Using Certificate Groups

These procedures describe how to create and work with certificate groups. The examples in these tasks use a list of U.S. sales offices (sales-list) as the certificate group and individual sales offices (such as sales-il for the Illinois office).

To Add Certificate Groups

After you have named certificate IDs in the rule, you can group them into logical groups so that you can use a group instead of single names in a rule.

Use the GROUP option to group named certificate IDS.

For example:

edit> add certificate sales-list GROUP {sales-co sales-il sales-tx sales-sca sales-nca} {} COMMENT "list of U.S. sales offices"

To Add a New Member to a Certificate Group

Use the add_member subcommand to add a new member to a certificate group.

For example:

edit> add_member certificate sales-list sales-wy

To Remove a Member From a Certificate Group

Use the del_member subcommand to remove a member from a certificate group.

For example:

edit> del_member certificate sales-list sales-wy

To Rename a Certificate or Certificate Group

To make troubleshooting easier, do not rename the certificates that were created when you installed SunScreen.

Use the renamerefernce subcommand to rename a certificate or certificate group.

For example:

edit> renamereference certificate sales-ny sales-northeast

When you rename a certificate group using this command, SunScreen checks for all instances in the certificate policy object for the old name and changes them to the new name. It does not rename references in other places, such as administrative rules and policy rules.

To Delete a Certificate or Certificate Group

To make troubleshooting easier, do not delete the certificates that were created when you installed a remotely administered SunScreen.

This command does not check for references to the certificate or certificate group that you are deleting.

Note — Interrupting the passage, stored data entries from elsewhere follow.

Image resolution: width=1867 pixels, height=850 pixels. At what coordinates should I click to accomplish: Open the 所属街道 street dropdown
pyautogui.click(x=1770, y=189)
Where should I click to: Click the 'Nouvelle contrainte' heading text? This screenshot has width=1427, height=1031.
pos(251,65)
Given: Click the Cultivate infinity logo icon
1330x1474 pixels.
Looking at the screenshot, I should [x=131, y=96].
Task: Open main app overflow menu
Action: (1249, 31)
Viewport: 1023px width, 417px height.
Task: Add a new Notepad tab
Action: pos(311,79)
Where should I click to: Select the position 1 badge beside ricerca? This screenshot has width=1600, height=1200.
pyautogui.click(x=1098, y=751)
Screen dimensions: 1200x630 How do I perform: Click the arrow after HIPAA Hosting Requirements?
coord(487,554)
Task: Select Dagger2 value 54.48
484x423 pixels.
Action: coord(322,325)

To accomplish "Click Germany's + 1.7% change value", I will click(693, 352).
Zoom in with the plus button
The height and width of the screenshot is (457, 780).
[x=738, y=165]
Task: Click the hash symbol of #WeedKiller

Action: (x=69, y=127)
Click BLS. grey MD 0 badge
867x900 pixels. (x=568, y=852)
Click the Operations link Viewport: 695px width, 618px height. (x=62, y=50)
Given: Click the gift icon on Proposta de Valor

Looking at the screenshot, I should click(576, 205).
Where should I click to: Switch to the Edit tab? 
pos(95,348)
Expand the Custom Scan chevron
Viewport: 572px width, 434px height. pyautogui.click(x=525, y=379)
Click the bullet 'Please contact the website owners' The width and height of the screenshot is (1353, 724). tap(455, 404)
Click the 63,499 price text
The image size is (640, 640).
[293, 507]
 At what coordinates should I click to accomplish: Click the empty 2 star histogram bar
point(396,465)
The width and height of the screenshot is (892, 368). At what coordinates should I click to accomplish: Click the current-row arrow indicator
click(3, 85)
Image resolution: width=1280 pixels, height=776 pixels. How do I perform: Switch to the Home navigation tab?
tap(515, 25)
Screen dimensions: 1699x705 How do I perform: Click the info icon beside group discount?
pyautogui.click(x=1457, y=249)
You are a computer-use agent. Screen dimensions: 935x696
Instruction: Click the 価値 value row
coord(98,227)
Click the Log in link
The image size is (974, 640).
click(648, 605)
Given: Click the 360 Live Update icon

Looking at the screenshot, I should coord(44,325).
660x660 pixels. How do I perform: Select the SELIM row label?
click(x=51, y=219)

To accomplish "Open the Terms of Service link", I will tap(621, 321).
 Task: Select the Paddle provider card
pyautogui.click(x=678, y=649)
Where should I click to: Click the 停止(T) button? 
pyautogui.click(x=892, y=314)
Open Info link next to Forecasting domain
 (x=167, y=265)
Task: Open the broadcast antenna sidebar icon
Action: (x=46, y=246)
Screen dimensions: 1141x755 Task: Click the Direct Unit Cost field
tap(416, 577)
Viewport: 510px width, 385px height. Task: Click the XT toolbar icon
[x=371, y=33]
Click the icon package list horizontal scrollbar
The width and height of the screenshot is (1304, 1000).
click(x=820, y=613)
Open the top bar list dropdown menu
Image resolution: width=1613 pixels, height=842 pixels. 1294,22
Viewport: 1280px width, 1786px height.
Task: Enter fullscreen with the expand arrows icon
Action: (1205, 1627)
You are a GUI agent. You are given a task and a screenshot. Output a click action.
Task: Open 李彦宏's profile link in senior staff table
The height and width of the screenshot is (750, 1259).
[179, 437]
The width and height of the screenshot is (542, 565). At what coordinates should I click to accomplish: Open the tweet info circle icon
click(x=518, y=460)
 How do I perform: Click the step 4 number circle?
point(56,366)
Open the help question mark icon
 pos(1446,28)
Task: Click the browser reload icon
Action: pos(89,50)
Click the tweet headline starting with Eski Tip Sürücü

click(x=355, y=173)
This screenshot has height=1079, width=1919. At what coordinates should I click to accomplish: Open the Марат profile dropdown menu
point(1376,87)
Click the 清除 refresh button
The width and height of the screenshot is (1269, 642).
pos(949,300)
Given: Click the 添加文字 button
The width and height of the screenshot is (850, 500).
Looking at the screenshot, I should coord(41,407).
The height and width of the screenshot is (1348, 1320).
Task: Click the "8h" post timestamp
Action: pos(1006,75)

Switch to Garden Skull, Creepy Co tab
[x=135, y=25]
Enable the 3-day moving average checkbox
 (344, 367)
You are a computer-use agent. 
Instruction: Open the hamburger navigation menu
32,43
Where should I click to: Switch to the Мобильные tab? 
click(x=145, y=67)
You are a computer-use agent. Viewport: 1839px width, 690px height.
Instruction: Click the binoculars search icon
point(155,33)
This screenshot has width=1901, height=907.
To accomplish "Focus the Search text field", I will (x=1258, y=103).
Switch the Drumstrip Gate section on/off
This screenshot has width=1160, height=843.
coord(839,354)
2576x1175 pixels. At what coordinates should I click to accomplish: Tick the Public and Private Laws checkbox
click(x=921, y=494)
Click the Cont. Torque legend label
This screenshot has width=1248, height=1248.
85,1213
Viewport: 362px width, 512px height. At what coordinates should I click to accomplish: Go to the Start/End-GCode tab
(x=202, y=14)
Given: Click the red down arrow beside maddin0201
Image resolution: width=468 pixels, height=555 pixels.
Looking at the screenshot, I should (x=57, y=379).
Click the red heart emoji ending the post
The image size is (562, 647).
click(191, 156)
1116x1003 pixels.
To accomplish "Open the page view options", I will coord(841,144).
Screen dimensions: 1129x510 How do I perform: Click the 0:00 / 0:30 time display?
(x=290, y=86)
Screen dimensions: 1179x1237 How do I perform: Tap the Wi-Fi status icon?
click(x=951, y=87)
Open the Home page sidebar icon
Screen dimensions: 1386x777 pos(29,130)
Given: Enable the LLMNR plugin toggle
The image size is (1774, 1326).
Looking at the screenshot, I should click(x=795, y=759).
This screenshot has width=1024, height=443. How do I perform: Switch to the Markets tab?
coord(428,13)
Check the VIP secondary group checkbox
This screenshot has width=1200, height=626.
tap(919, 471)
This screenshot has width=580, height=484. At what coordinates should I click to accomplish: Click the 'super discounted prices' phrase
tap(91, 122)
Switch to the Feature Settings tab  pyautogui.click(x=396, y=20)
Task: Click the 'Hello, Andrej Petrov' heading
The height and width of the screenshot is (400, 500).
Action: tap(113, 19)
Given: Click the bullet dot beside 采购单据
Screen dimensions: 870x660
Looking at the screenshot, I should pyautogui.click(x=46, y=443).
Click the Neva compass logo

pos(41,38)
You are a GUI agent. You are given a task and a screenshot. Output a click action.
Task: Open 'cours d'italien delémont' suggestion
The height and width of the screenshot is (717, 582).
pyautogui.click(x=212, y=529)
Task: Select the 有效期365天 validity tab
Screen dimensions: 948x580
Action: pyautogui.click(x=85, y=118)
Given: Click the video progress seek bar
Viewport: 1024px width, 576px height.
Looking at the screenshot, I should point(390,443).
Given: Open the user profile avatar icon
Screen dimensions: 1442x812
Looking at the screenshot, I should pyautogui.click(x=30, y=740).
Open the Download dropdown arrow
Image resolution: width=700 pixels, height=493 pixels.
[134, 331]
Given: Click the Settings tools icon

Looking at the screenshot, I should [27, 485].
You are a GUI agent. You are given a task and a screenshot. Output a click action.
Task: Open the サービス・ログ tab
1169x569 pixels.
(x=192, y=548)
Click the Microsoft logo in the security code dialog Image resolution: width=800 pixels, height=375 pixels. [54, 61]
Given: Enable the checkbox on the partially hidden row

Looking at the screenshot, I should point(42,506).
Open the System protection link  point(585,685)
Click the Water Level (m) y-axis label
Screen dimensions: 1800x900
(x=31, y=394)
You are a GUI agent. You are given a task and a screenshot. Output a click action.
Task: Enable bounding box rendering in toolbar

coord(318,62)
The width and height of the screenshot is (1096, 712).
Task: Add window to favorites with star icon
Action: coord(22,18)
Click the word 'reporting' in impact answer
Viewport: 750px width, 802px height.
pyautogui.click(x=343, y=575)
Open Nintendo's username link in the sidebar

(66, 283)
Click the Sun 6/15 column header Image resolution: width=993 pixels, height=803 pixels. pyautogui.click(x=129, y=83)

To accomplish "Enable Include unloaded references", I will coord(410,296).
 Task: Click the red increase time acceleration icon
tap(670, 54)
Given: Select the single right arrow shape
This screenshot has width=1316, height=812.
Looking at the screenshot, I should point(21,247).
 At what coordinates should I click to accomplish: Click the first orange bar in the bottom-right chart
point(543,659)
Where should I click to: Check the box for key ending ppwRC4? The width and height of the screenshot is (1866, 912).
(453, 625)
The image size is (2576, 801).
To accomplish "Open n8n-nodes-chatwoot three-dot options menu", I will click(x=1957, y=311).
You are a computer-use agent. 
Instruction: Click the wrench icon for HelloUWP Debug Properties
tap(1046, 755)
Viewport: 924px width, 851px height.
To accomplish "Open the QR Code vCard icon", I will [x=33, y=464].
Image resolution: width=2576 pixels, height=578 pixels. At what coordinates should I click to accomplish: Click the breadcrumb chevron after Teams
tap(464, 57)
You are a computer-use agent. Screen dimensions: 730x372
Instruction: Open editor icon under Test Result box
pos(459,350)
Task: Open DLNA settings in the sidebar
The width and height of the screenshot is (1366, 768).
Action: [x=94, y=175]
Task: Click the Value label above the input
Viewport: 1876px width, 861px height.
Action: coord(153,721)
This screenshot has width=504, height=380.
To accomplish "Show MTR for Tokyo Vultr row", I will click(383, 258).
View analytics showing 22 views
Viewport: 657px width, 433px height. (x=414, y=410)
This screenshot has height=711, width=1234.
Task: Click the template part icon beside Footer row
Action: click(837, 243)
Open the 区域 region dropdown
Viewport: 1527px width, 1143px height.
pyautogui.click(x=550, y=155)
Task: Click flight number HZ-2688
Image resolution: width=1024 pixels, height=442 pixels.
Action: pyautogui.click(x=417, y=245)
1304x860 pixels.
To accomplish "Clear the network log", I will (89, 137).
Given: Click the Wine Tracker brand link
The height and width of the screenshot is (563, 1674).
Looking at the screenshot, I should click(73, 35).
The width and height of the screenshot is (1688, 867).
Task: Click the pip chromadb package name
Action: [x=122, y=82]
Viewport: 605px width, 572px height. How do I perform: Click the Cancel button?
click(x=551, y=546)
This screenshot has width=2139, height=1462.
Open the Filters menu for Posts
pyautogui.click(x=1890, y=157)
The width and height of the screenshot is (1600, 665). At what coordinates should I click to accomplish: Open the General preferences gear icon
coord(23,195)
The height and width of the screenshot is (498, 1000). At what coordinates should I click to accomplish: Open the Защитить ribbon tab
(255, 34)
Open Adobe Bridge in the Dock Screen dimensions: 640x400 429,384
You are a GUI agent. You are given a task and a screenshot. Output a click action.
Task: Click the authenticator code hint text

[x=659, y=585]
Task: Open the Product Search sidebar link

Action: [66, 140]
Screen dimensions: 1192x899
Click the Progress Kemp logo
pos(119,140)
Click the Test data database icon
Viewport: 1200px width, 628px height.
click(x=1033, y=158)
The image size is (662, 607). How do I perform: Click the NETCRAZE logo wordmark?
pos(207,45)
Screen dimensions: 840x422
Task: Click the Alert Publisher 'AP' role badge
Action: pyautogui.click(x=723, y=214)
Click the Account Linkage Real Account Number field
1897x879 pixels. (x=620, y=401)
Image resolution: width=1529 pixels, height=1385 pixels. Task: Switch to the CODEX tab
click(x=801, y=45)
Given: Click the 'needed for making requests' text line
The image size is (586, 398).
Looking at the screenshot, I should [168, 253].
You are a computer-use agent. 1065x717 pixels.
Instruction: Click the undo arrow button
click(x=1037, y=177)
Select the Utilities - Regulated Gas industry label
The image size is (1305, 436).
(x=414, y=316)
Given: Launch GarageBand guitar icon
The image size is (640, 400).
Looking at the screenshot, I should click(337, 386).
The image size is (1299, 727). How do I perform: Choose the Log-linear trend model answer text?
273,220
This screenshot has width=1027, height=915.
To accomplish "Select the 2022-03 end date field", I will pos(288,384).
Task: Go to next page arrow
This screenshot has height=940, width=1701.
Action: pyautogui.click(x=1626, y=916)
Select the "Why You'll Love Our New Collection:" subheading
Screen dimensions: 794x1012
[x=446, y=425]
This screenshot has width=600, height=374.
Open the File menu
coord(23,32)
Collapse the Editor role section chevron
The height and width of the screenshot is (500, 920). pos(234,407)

Use the del subcommand to delete a certificate or certificate group.

For example:

edit> del certificate sales-la

To Check References to a Deleted Certificate

Use the refer subcommand to find the reference to a certificate and certificate group that you want to delete or have deleted.

For example:

edit> refer certificate sales-la

To Check References to a Deleted Certificate Group

Use the referlist subcommand to find the reference to a certificate and certificate group that you want to delete or have deleted, for example:

edit> referlist certificate sales-west

This displays a list of all the instances in the certificate database where the certificate group is used. You can remove it from the access entries in which it is used and edit any policy rule in which it is used to remove it.